Hacker Newsnew | past | comments | ask | show | jobs | submitlogin

> Blogs written in 5 minutes (which you can still do in Rails 3) have never impressed me.

I don't know. I liked the rails 5 minutes blog demo. I wasn't into rails from the beginning - I followed the recent one http://guides.rubyonrails.org/getting_started.html

I think it's the ideal example for demonstrating a web framework.

1. It gives basic introduction to the framework and installation notes.

2. It's simple enough to follow, yet large enough to show major aspects of development with rails.

3. It shows all major aspects of the web application development - db access layers, db creation and migration, models and validation, request routing, controllers, views, partials...
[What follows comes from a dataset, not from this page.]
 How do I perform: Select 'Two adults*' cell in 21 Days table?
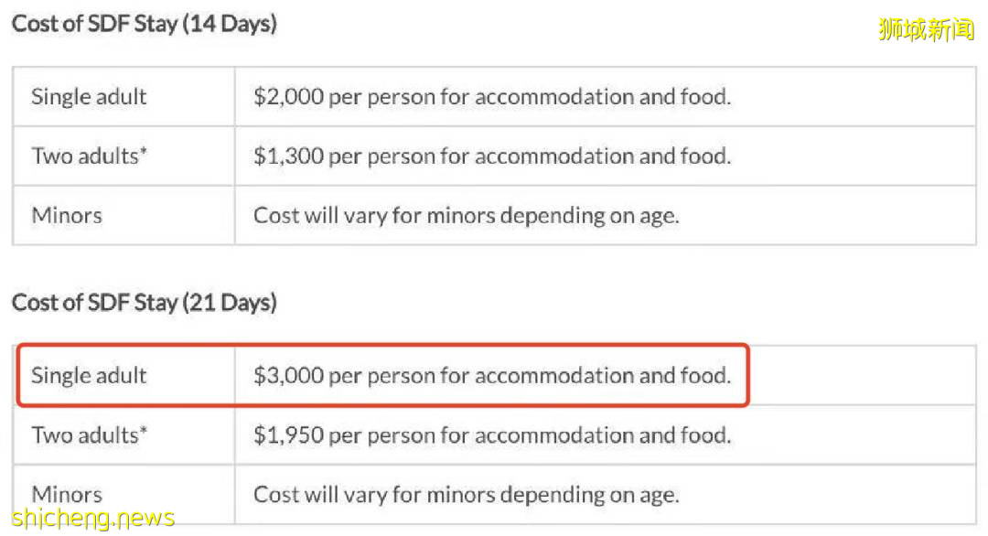click(89, 435)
> What impresses me is code-reuse, modularity and readability. Which is why I preferred Django instead of Rails 2.

I use both Django and Rails. Rails has various stuff which I need for a basic app out of the box, which Django doesn't have - asset pipelines, coffeescript integration, swappable templates, bundler for dependencies, rvm(not exactly rails) for isolating ruby version and gemset, tested gems for basic tasks(kaminari, devise, paperclip) etc.

I know I can do all of it in Django/Python(pip, virtualenv, coffee --watch, webassets etc etc), but rails sets up things for me and I can begin coding.

Rails does require more peripheral knowledge, but it's optimized for people who know rails. Beginners will be more at home with Django, but you are a beginner for a very short period of time, and optimizing for beginners while forfeiting comfort for people who are on-board isn't a good compromise IMO.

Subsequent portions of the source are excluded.